Nearly three years ago, I made the decision to end things. While I was still madly in love with you at the time, I could see clearly that the feeling was no longer mutual. The relationship we had was the first time I had loved someone deeply and felt I had a future with them. We were always talking about our goals, we had all the time in the world and thought we'd be happy forever.
But something changed.
You were no longer in it. You grew distant and I could see it in your eyes that something had changed. I knew I had to cut things off.
Instead of cursing you for the pain caused, I grew from it. I remembered the good times we had and that it wasn't your choice to fall out of love with me. Thankfully to you and a mistake rebound made after, I was able to find, who I believe, is my forever man.
You had all the qualities I was looking for, at the time. But he has the qualities that I want and the onesI didn't know I needed.
It wasn't until I met him that I realized, you weren't the best thing to ever happen to me. You were a glimpse of what I deserved. He is the whole package.
We had our fun, but there were always doubtful moments of jealousy and suspicion. We were both still young and naive. We loved each other for the time being and I truly believe we both learned a lot about ourselves in the time we were dating.
While you were the boy I thought I'd spend forever with, I truly believe I have found the man that I'm meant to be with. He cares for me as I care for him, both mentally and physically. I think that's what I needed all along.
In relationships, you should help care for one another. And while you did take care of me (checking on me when I was sick, always offering a lending hand), he takes care of me mentally in a way you couldn't do. That's not your fault, you were never exposed to someone that needed that kind of caring before, so you weren't sure how to handle it.
He knows how to care for me mentally, in a way that even I didn't know I needed. You should always be with someone who pushes you to be better than you were the day before, every day. He does that and more. If i'm down, he doesn't just comfort me with love, he also tries to dig deep to find a solution to the problem.
He is always looking for a permanent solution to any problem we face, other than finding a temporary one to push it off till later.

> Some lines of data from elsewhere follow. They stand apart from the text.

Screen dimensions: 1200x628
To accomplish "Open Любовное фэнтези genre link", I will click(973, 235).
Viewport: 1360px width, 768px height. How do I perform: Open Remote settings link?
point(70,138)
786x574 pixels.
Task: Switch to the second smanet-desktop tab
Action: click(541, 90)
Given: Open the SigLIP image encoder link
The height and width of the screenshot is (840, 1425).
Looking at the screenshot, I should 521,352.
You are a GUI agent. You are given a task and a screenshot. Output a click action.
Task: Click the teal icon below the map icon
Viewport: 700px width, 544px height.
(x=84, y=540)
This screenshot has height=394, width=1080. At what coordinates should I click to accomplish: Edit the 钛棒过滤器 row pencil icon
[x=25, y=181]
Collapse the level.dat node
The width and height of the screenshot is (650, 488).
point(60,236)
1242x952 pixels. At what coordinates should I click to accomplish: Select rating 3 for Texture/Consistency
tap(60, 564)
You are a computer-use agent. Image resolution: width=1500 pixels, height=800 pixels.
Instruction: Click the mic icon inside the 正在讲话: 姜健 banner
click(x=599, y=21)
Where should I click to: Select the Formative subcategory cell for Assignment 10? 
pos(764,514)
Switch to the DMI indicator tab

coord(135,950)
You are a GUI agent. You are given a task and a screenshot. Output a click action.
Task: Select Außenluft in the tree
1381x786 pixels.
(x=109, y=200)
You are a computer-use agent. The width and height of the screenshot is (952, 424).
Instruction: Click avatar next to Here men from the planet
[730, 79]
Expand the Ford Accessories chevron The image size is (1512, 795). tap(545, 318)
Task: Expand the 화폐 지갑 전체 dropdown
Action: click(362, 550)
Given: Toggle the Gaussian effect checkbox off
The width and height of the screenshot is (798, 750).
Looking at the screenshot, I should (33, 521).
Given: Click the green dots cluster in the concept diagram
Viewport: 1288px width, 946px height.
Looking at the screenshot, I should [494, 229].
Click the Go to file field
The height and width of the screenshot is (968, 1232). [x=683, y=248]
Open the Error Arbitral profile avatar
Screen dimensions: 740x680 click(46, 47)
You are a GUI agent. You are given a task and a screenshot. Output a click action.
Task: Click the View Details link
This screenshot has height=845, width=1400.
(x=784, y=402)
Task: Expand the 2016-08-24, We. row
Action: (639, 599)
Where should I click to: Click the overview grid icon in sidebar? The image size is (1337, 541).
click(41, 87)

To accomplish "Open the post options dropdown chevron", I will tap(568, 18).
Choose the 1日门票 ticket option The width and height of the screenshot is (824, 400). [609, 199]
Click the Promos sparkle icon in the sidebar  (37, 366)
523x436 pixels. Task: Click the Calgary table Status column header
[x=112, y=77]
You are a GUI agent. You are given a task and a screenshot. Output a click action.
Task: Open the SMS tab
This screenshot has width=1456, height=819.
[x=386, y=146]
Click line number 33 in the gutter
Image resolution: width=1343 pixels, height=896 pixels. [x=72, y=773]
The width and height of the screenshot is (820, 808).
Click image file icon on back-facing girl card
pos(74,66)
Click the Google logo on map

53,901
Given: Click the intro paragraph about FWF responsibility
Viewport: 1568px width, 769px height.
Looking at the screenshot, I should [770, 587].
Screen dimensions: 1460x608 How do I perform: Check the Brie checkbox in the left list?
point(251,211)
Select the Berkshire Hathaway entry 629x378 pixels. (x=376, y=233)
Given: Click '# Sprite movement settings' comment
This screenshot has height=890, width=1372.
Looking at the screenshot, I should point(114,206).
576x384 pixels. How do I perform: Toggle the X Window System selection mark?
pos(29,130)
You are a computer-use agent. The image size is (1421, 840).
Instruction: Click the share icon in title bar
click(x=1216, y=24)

And I see you're happy now, with the girl I knew you'd run to. That makes me happier than I'm sure you'd expect it to. All I ever wanted was for you to be happy. I knew you weren't happy with me anymore but didn't want to hurt me like the rest had done prior.
I hope you know that I'm at my happiest now and no longer wonder what could've been. We have both grown up to do incredible things and I believe we've have found our forever people. I'm thankful for the lessons you taught me and I do believe in some way you helped steer me into the arms of the man I now love. Thank you, boy I thought I'd spend forever with, I found my forever man.